## [Assignment]
Report all lines from the entries below in which "agent" appears.

## [Input material]

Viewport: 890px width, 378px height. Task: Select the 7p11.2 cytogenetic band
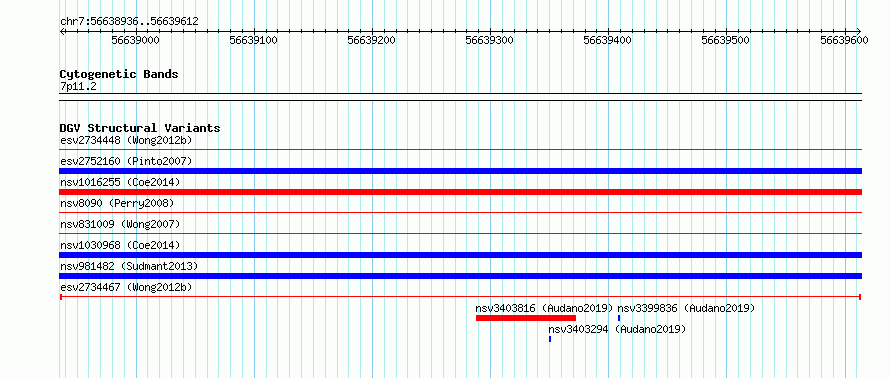coord(460,97)
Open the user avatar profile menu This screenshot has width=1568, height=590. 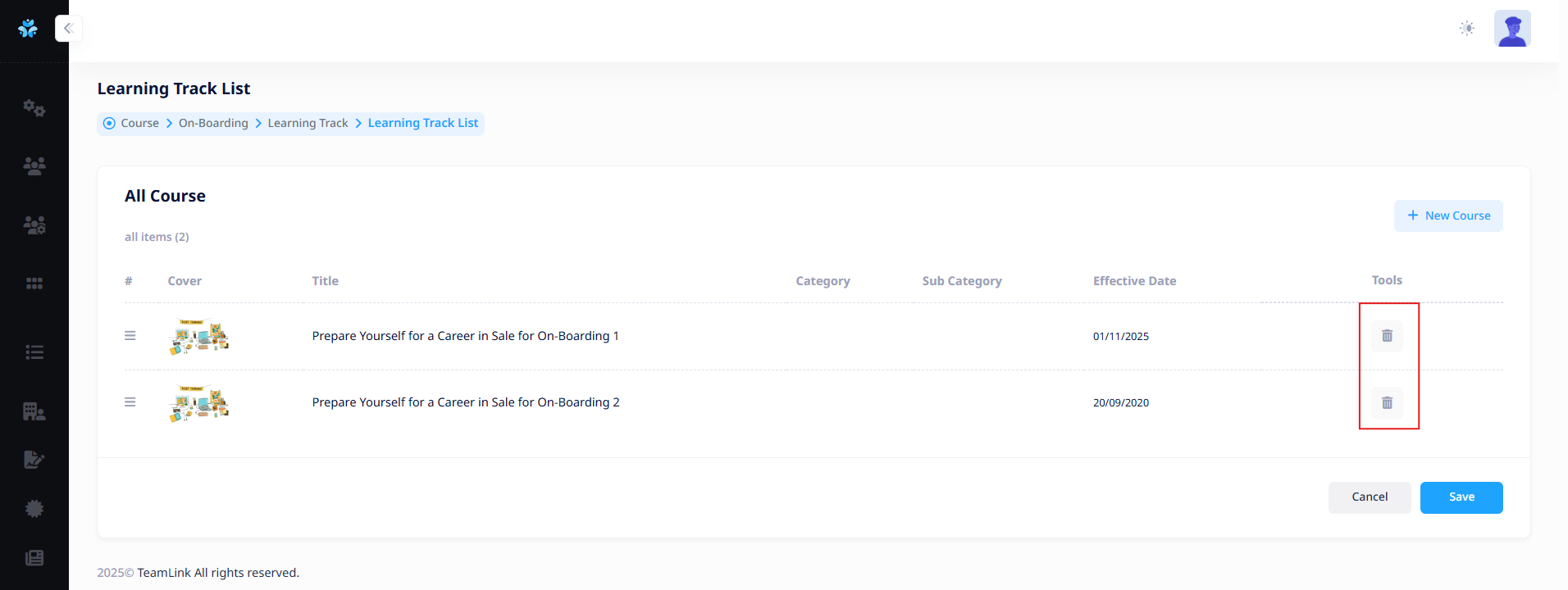click(1512, 29)
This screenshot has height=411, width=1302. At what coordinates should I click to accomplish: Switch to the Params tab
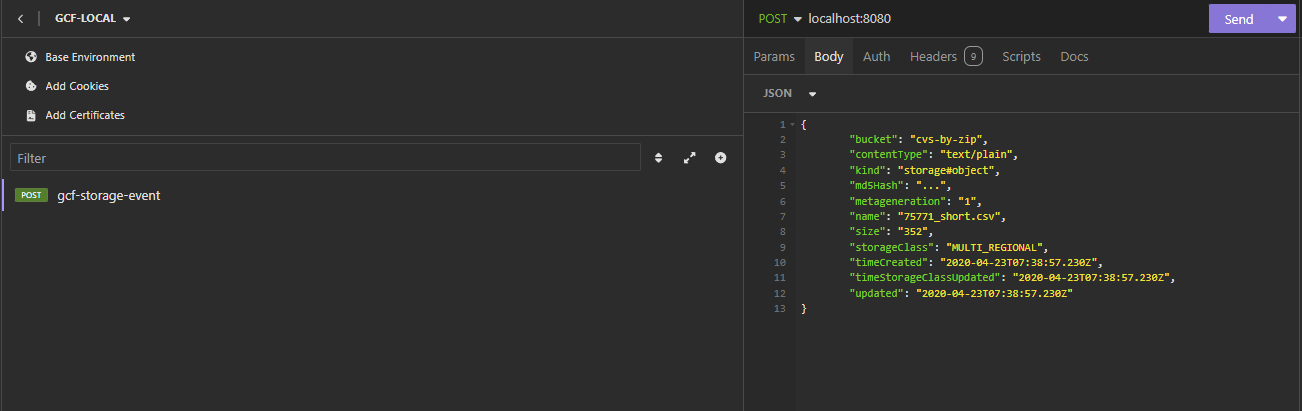[774, 57]
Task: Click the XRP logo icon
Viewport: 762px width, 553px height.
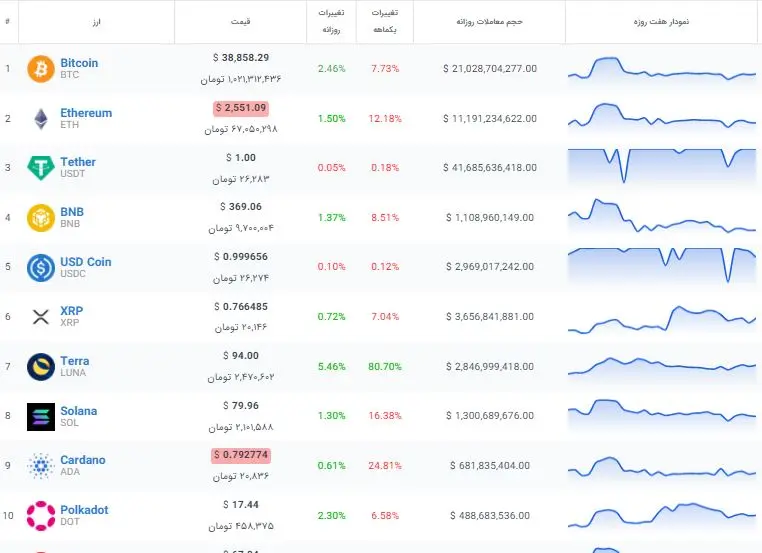Action: 41,317
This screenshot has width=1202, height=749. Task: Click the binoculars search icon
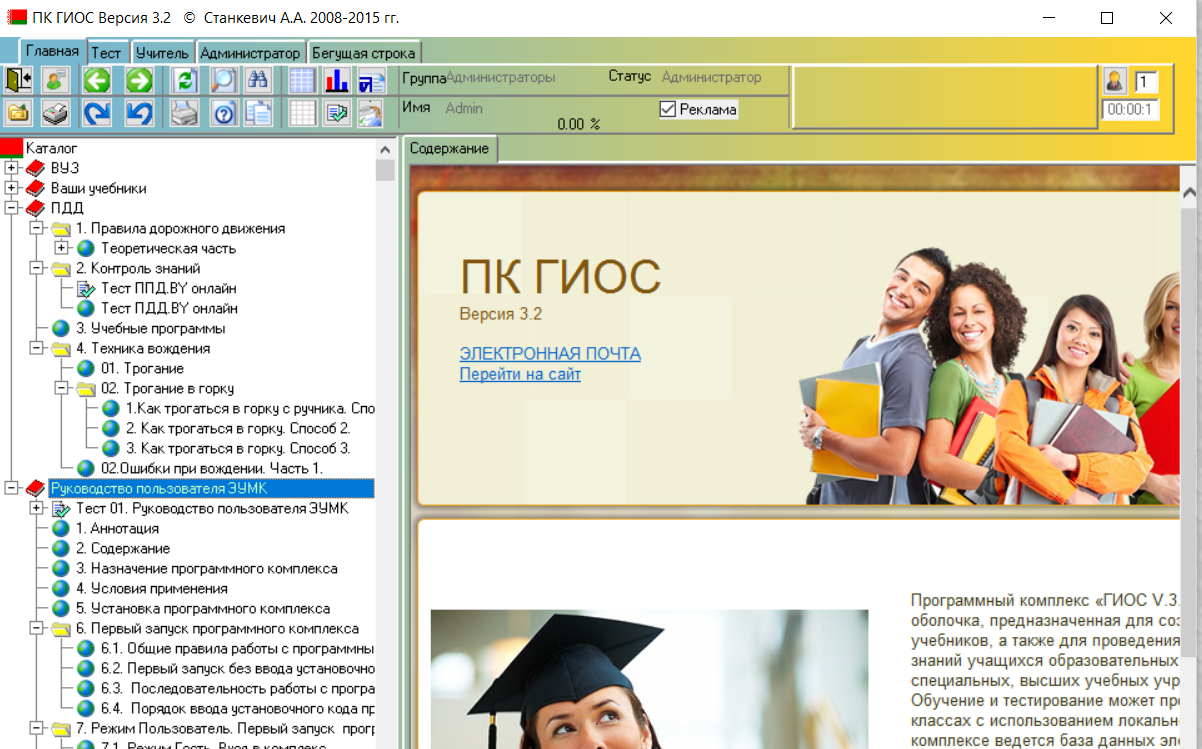(258, 80)
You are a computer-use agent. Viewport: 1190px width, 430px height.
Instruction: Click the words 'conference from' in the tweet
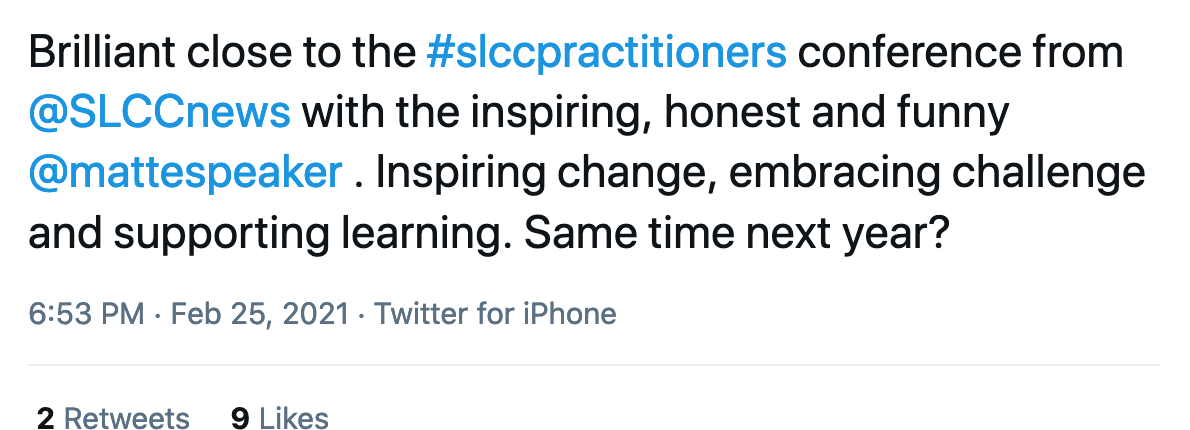pos(960,53)
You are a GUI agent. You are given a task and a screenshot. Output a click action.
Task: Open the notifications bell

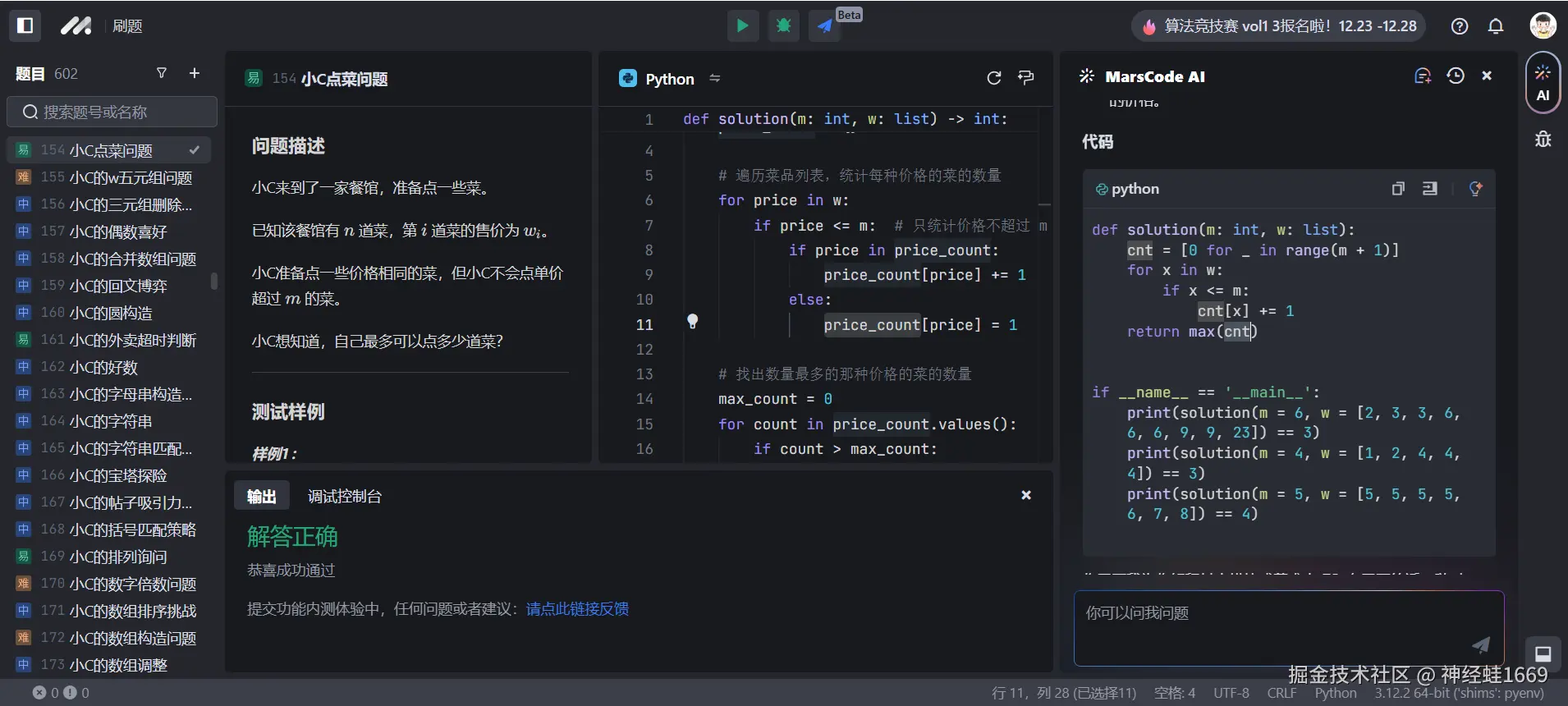tap(1496, 26)
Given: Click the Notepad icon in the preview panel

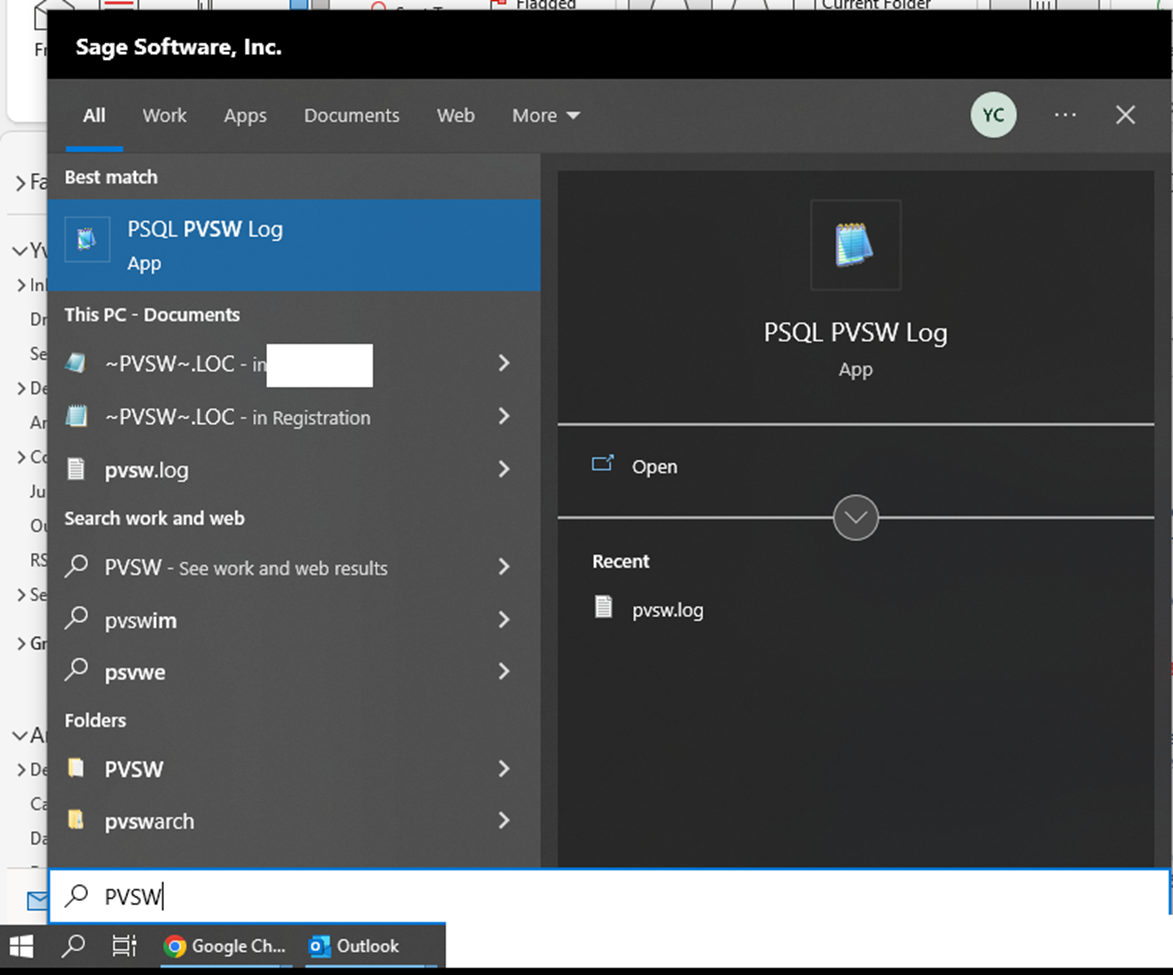Looking at the screenshot, I should tap(855, 244).
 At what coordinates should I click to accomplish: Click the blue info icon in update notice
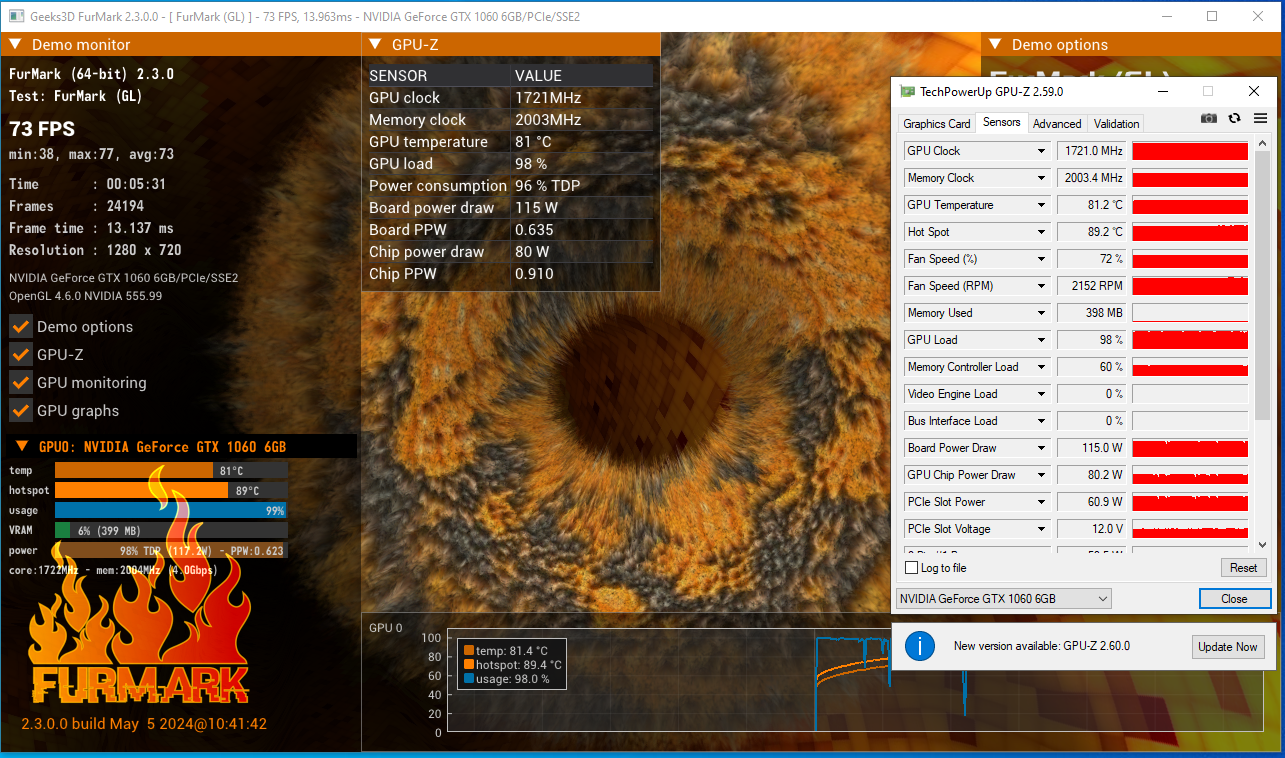919,646
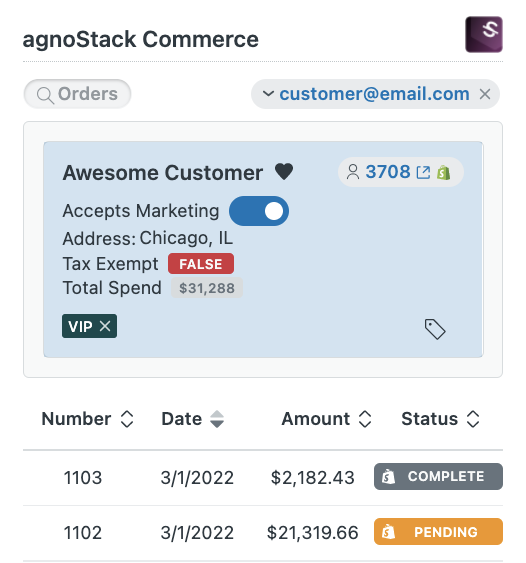Open customer 3708 external link icon
The width and height of the screenshot is (526, 563).
click(423, 172)
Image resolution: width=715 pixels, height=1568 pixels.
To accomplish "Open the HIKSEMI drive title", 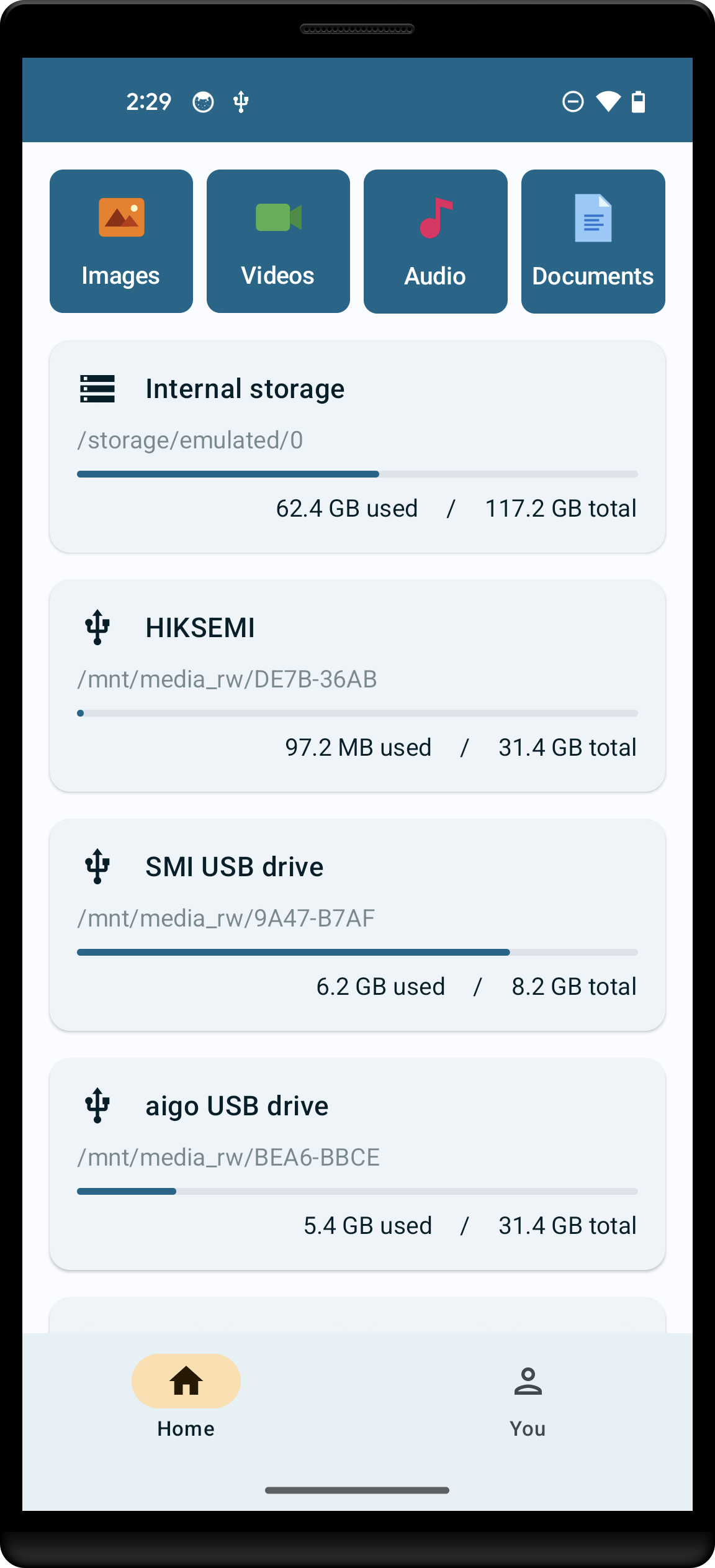I will 200,628.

## [Answer to this exercise]
You are a computer-use agent. Viewport: 1190px width, 430px height.
You are a GUI agent. You are given a task and a screenshot. Output a click action.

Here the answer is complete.